Trump argumenta que as novas taxas de importação são necessárias para trazer de volta a riqueza que teria sido “roubada” dos Estados Unidos. Segundo ele, as tarifas ajudariam a reduzir o déficit comercial de longa data do país e a restaurar a manufatura nacional. Mas o rompimento das cadeias globais de suprimentos tem cobrado um preço alto de famílias que enfrentam preços em alta. As taxas são pagas por importadores, que geralmente repassam o custo extra a seus clientes. Ou seja, empresas e, em última instância, lares norte-americanos.
A forma errática como o presidente implementou suas tarifas –anunciando-as, depois suspendendo-as ou alterando-as, antes de impor novas– fez de 2025 um dos anos econômicos mais turbulentos em memória recente.
A seguir, uma análise do impacto das tarifas de Trump ao longo do ano, em 4 gráficos.
Taxa tarifária efetiva dos EUA

Um número-chave para medir o impacto geral das tarifas sobre consumidores e empresas é a “taxa tarifária efetiva” –que, diferente das tarifas anunciadas publicamente por Trump em medidas específicas, representa uma média baseada nas importações reais que entram no país.
Em 2025, segundo dados do Yale Budget Lab, a taxa tarifária efetiva dos EUA atingiu seu pico em abril. Ainda assim, permanece muito acima da média registrada no início do ano. Antes do fechamento das últimas projeções de consumo, a taxa efetiva de novembro estava em quase 17% –7 vezes maior do que a média de janeiro e o nível mais alto desde 1935.
Receita tarifária vs déficit comercial dos EUA

Entre seus principais argumentos para justificar as tarifas, Trump repetidamente disse que elas reduziriam o déficit comercial crônico dos EUA e trariam receitas adicionais ao Tesouro.
As tarifas mais altas realmente estão gerando dinheiro. Elas arrecadaram mais de US$ 236 bilhões até novembro –muito mais do que em anos anteriores. Ainda assim, representam apenas uma fração da receita total do governo federal. E estão longe de justificar a alegação de Trump de que a arrecadação tarifária poderia substituir o imposto de renda ou financiar dividendos para os americanos.
Enquanto isso, o déficit comercial dos EUA caiu significativamente desde o início do ano. A lacuna comercial chegou a um recorde mensal de US$ 136,4 bilhões em março, quando consumidores e empresas correram para importar produtos estrangeiros antes que as novas tarifas entrassem em vigor. O déficit recuou para US$ 52,8 bilhões em setembro, o mês mais recente com dados disponíveis. Mesmo assim, o déficit acumulado no ano ainda ficou 17% acima do registrado entre janeiro e setembro de 2024.

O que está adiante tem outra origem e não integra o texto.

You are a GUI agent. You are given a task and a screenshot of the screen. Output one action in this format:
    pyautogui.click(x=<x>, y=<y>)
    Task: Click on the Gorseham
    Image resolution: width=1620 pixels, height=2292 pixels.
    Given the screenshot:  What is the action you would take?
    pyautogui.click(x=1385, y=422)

Mudanças nas importações com os principais parceiros comerciais
As tarifas de Trump em 2025 atingiram quase todos os países do mundo, inclusive os maiores parceiros comerciais dos EUA. Mas foi o comércio com a China que mais sofreu impacto. Antes o principal fornecedor de importações americanas, o país caiu para o 3º lugar, atrás do Canadá e do México. As tarifas sobre produtos chineses chegam a 47,5%, segundo cálculos de Chad Bown, do Peterson Institute for International Economics.
O valor das mercadorias importadas da China caiu quase 25% nos três primeiros trimestres do ano. As importações do Canadá também diminuíram. Mas o valor de produtos vindos do México, do Vietnã e de Taiwan cresceu no mesmo período.
Oscilações do mercado
Para investidores, os momentos mais voláteis do mercado de ações neste ano ocorreram durante as fases mais imprevisíveis da política tarifária de Trump.
O índice S&P 500, que reúne as maiores empresas de capital aberto dos Estados Unidos, registrou as maiores variações diárias e semanais em abril –e também as maiores perdas e ganhos mensais em março e junho, respectivamente.